Grotesk Burlesk was the ninth tour Marilyn Manson embarked on, under management of major record label Interscope Records. It was the band's fifth tour to span over multiple legs. The band was on tour from April 11, 2003, until January 3, 2004.

Many of the costumes and attire used for the tour were tailored by French fashion designer and grand couturier Jean-Paul Gaultier.
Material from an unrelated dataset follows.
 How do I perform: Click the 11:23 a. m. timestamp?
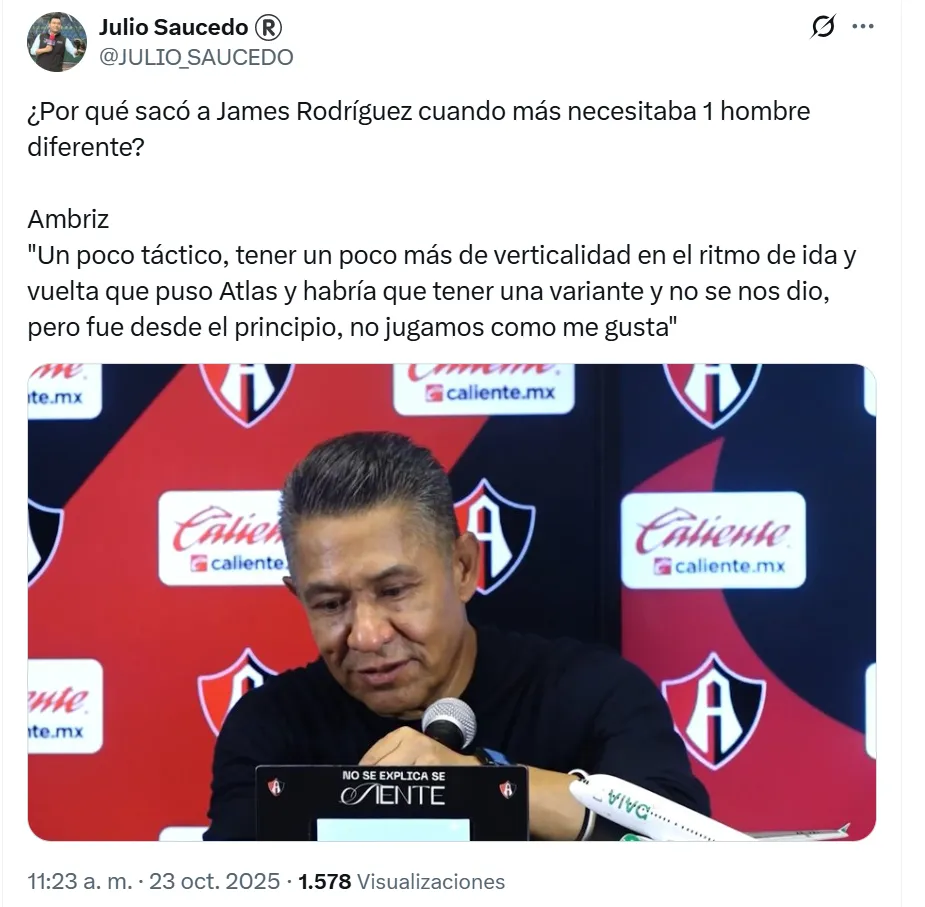point(80,881)
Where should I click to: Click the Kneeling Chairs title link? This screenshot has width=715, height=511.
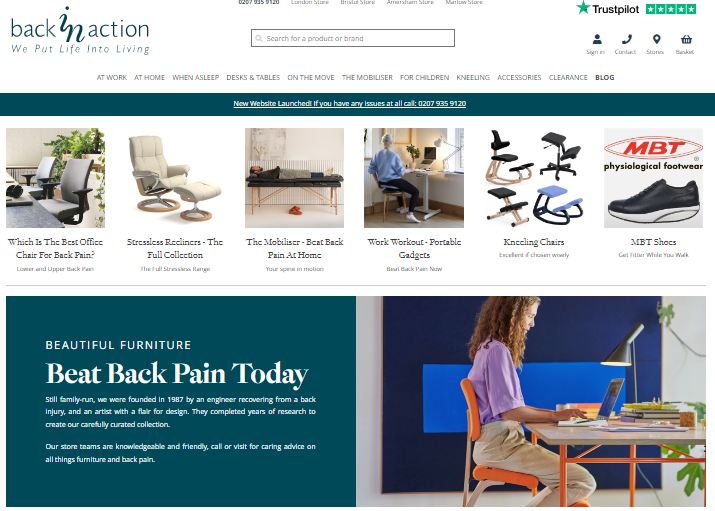[534, 242]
Performance and show themes
The stage was designed to resemble that of the classic vaudeville and burlesque stage shows of the 1930s, a prevalent motif found in the album itself. Encompassing this theme most notably were two live dancers dressed in vintage burlesque costume who would be present on stage for most of the show, they danced for "mOBSCENE" and "Sweet Dreams (Are Made of This)", and performed piano for "The Golden Age of Grotesque" and floor toms for "Doll-Dagga Buzz-Buzz Ziggety-Zag". They also appeared during performances of "Para-noir". Dressed as if they were conjoined, they accompanied Manson as he was elevated some 12 metre (39 ft) above the stage, much like during performances of "Cruci-Fiction in Space" on the Guns, God and Government tour. The stage also utilized a series of platforms. Manson would sing at a podium for performances of "The Fight Song", donning blackface while wearing an Allgemeine SS-style peaked police cap or, alternatively, Mickey Mouse ears. During performances of "The Dope Show", Manson would wear elongated arms designed by Rudy Coby, which he would swing in a marching manner as he walked along the stage. At the end of each performance of "The Golden Age of Grotesque", Manson played saxophone—a rare instance of the vocalist playing a live instrument in concert.

Lineup
Vocals: Marilyn Manson
Guitar: John 5
Bass: Tim Sköld
Keyboards: Madonna Wayne Gacy
Drums: Ginger Fish

Supporting acts
 Queen Adreena 
 Apocalyptica
 Mudvayne 
 Peaches

Track listing

 "Repent"
 "Thaeter"
 "This Is the New Shit"
 "Disposable Teens"
 "Irresponsible Hate Anthem"
 "Astonishing Panorama of the Endtimes"
 "Use Your Fist and Not Your Mouth"
 "Great Big White World"
 "Lunchbox" (Spoken)
 "1996" (Spoken)
 "Rock Is Dead"
 "Mobscene"
 "Tainted Love"
 "Para-Noir"
 "Tourniquet"
 "Baboon Rape Party"
 "The Dope Show"
 "Saint"
 "The Golden Age of Grotesque"
 "Doll-Dagga Buzz-Buzz Ziggety-Zag"
 "Sweet Dreams (Are Made of This)" (With "The Reflecting God" outro)
 "Rock 'n' Roll Nigger" 
 "Obsequey (The Death of Art)"
 "It's a Small World"
 "The Fight Song"
 "The Beautiful People"
 "Better of Two Evils"

Opening songs 
 "Disposable Teens" (2003/05/29 Lisbon, Portugal, 2003/05/31 Derby, England and few others)
 "This Is the New Shit"

Grotesk Burlesk spring european tour

Tour dates

  Non-Ozzfest shows.
  Show cancelled early. See cancelled or rescheduled shows for more info.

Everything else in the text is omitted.